In this instance, petitioner is complaining about an individual juror's thought process. His complaint is similar to that voiced by the defendant in United States v. Friedland, 660 F.2d 919, 927-28 (3rd Cir. 1981). In Friedland, a juror gave an interview after the trial in which the juror noted that the defendant's failure to testify impacted the deliberations and verdict. The Third Circuit reasoned that the district court was correct in refusing to examine the jurors to verify the complaint. Appellant's complaint in Friedland, much like petitioner's complaint here, did not allege extraneous prejudicial information or outside influence. Id. at 928. As such, there is no basis on which to impeach the verdict or to conduct further investigation, and no relief is appropriate on this claim. See also United States v. Caldwell, 83 F.3d 954, 956 (8th Cir. 1996) (statements by juror that "I've heard all of this I need to hear" and "this is all a bunch of crap" indicated premature deliberation but did not warrant investigation or new trial). Appellate counsel was not ineffective in failing to raise this claim, because the failure to raise a nonmeritorious claim does not amount to prejudice.

VII. Premature Charging

Petitioner argues that his "rights to due process and equal protection of the law" were violated when the government filed a complaint that was insufficient to charge or detain him. This claim was not raised at trial, or on appeal, and is therefore procedurally defaulted. Petitioner has not shown prejudice resulting from the failure to raise this claim on appeal. See United States v. Mechanik, 475 U.S. 66, 106 (1986) (alleged errors in indictment harmless since conviction evidences guilt beyond a reasonable doubt); United States v. Wiseman, 172 F.3d 1196, 1205-06 (10th Cir. 1999).

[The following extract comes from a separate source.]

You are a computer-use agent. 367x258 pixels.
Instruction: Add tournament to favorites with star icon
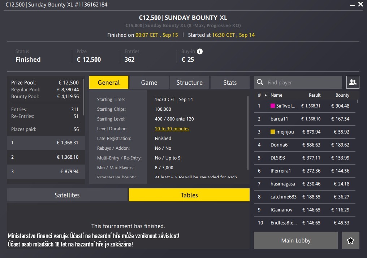[x=350, y=241]
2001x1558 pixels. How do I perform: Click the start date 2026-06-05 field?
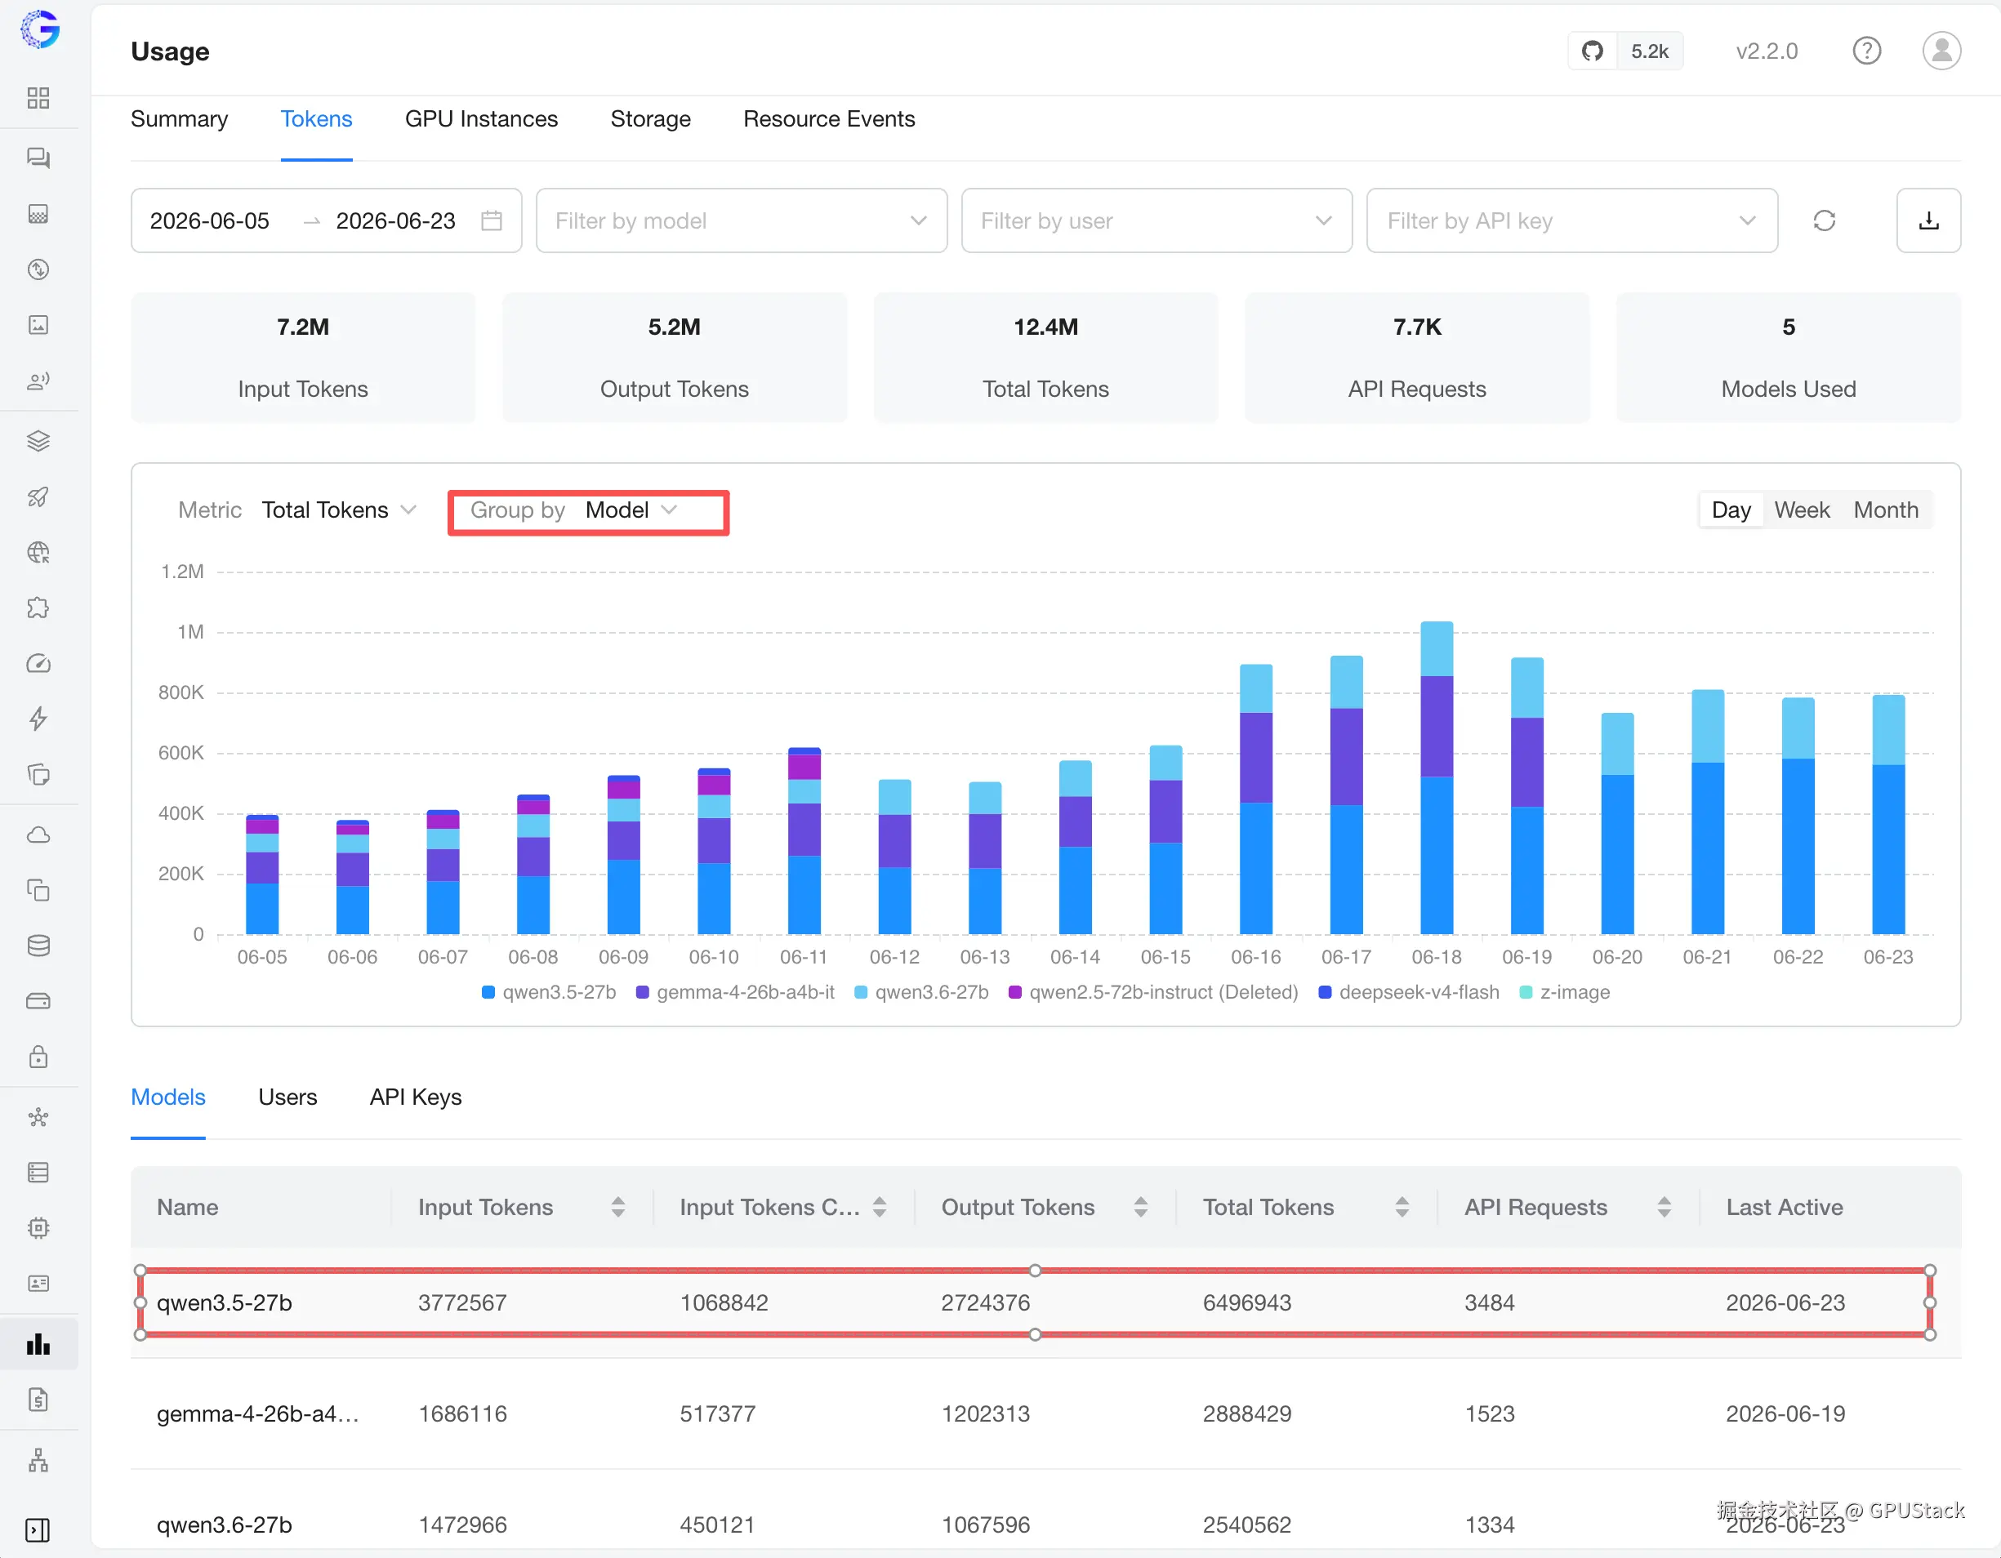coord(210,221)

VIII. Ineffective Assistance of Appellate Counsel

To prove a claim of ineffective assistance of counsel, petitioner must demonstrate both that his counsel's performance was deficient, and that the deficient performance prejudiced his defense. Strickland v. Washington, 466 U.S. 668, 687 (1984); Steinkuehler v. Meschner, 176 F.3d 441, 445 (8th Cir. 1999). "To establish the performance prong of the Strickland test, [petitioner] must show that [his] attorney's representation fell below the `range of competence demanded of attorneys in criminal cases.'" Bryson v. United States, 268 F.3d 560, 561-62 (8th Cir. 2001) (quoting Strickland, 466 U.S. at 688). There is a presumption that counsel's conduct falls within the wide range of reasonable professional assistance, therefore review of counsel's performance is deferential. Id. (citing Strickland, 466 U.S. at 689). "To establish the prejudice prong of the Strickland test, [petitioner] must demonstrate `that there is a reasonable probability that, but for counsel's unprofessional errors, the result of the proceeding would have been different.'" Id. (quoting Strickland, 466 U.S. at 694) (additional citation omitted).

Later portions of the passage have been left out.